Elusive Dog on Subway Tracks Over Williamsburg Bridge Snarls Service for Hours

Riders sat in dark trains as they waited for police to capture the elusive dog

Subway riders sat on dark trains over the Williamsburg Bridge for nearly two hours Wednesday night as authorities tried to capture a loose dog on the tracks. 

The MTA said Queens-bound M trains were turning back at Marcy Avenue and not going over the Williamsburg Bridge because crews were trying to get a dog off the tracks on the bridge, according to officials. The dog was spotted just south of Marcy Avenue. 

Power was cut to the tracks and trains as emergency responders got onto the tracks to try to retrieve the dog. 

The MTA said the dog had been rescued and service resumed by late Wednesday night -- but people on stuck trains said they were still on the bridge, some for two hours.

"J train to BK, been about an hour on the bridge," one man tweeted to News 4 at around 11 p.m. "Police walked through the train with Chinese takeout, crawled underneath, all around.
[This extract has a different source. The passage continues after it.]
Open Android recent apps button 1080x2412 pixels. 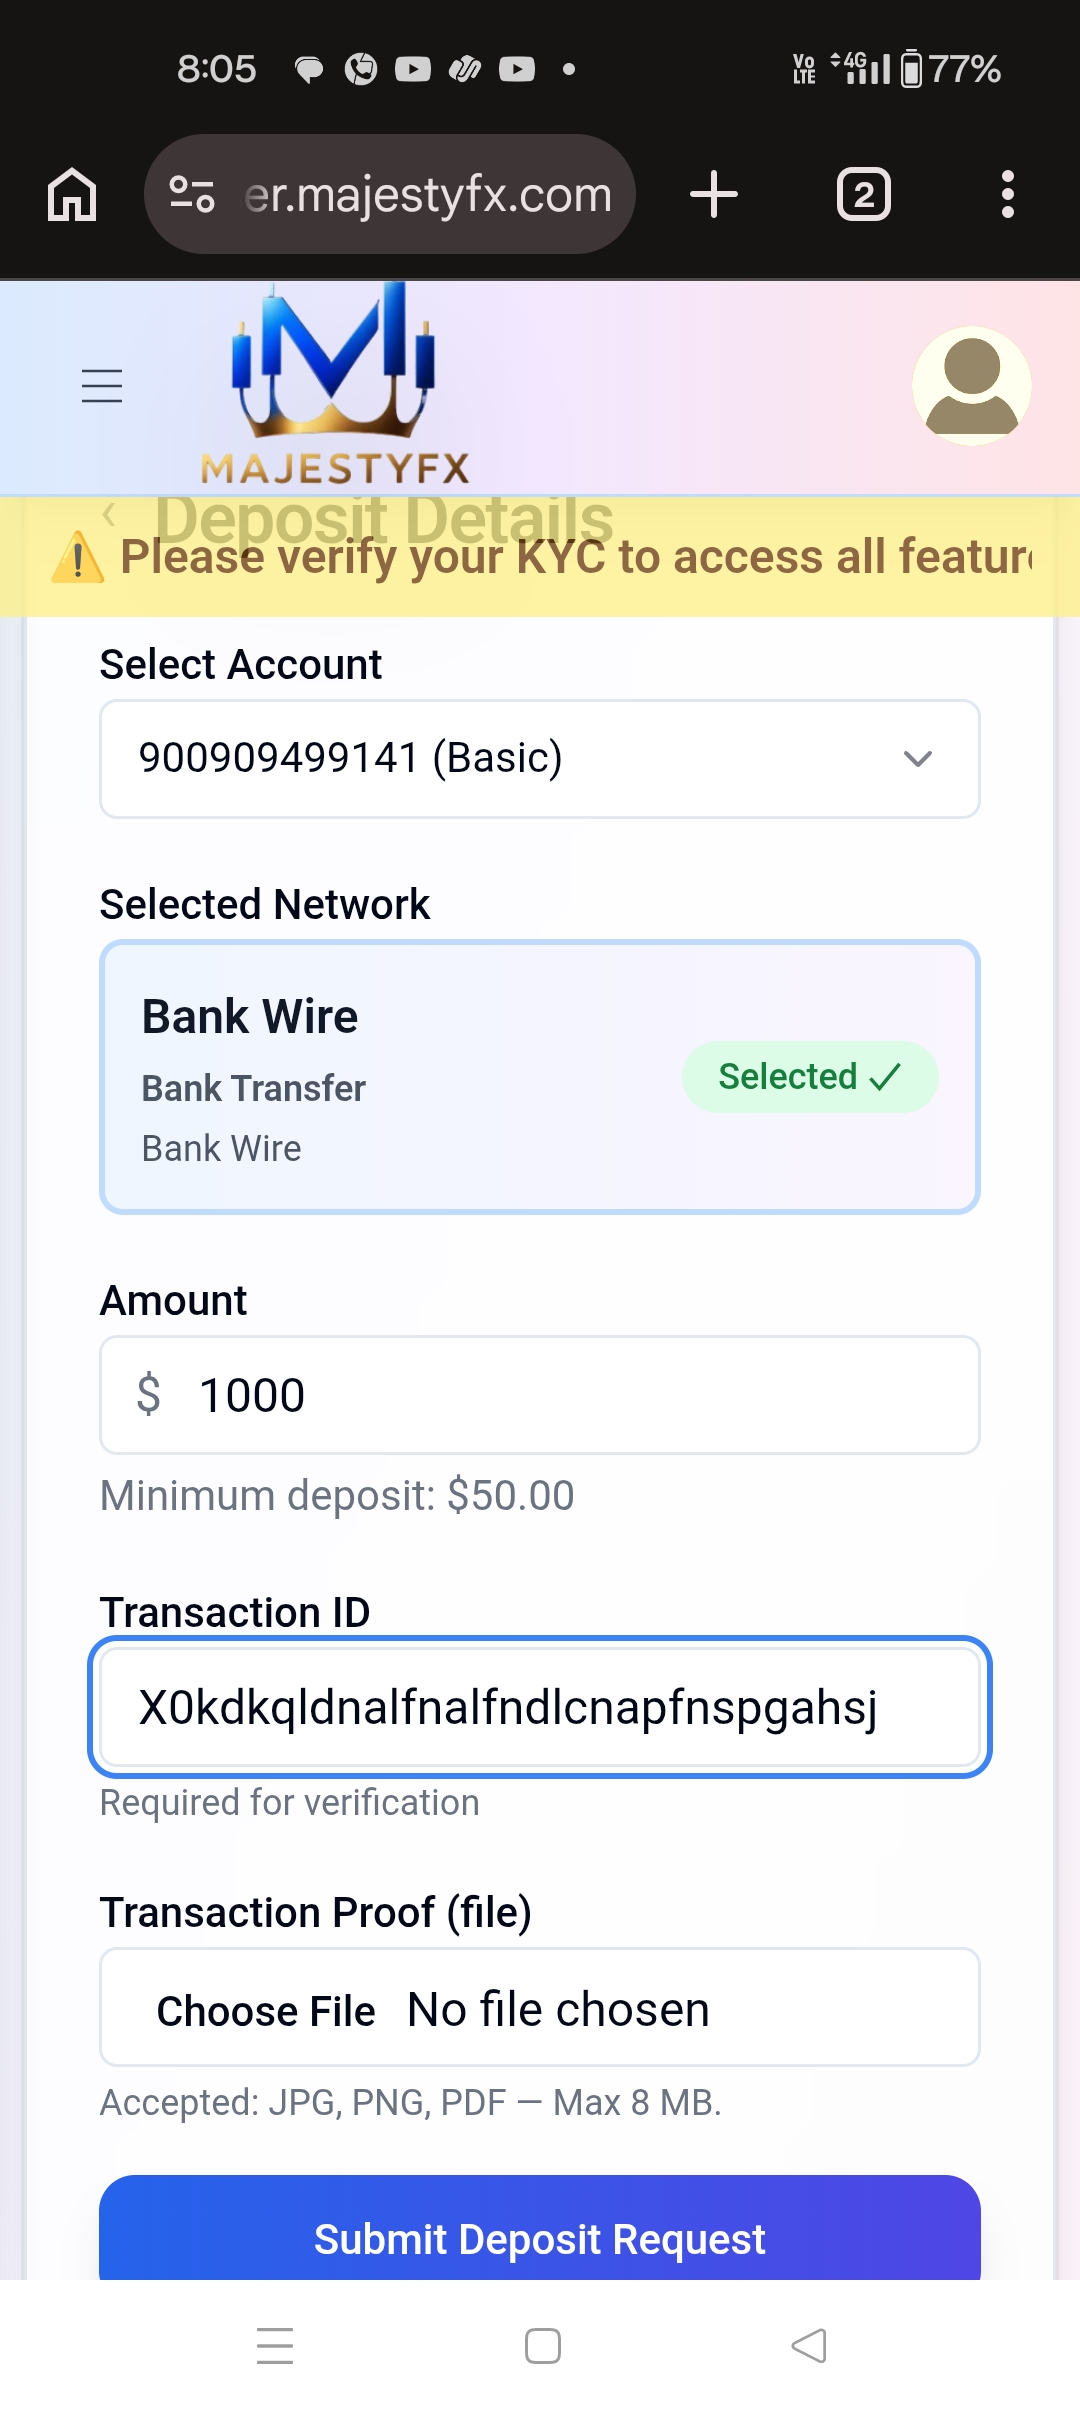tap(275, 2346)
The dog evaded many capture attempts. Power was cut, restored, cut again, restored again. Many false starts, still here." 

It's not the first time a dog on the tracks has halted subway service in recent months. Last February, a runaway dog named Dakota escaped from a dog park and leaped onto the tracks at Jay Street-Metrotech. And last March, a spaniel mix named Myko wound up on the tracks at Hoyt-Schermerhorn during a nor'easter. Both dogs were safely rescued.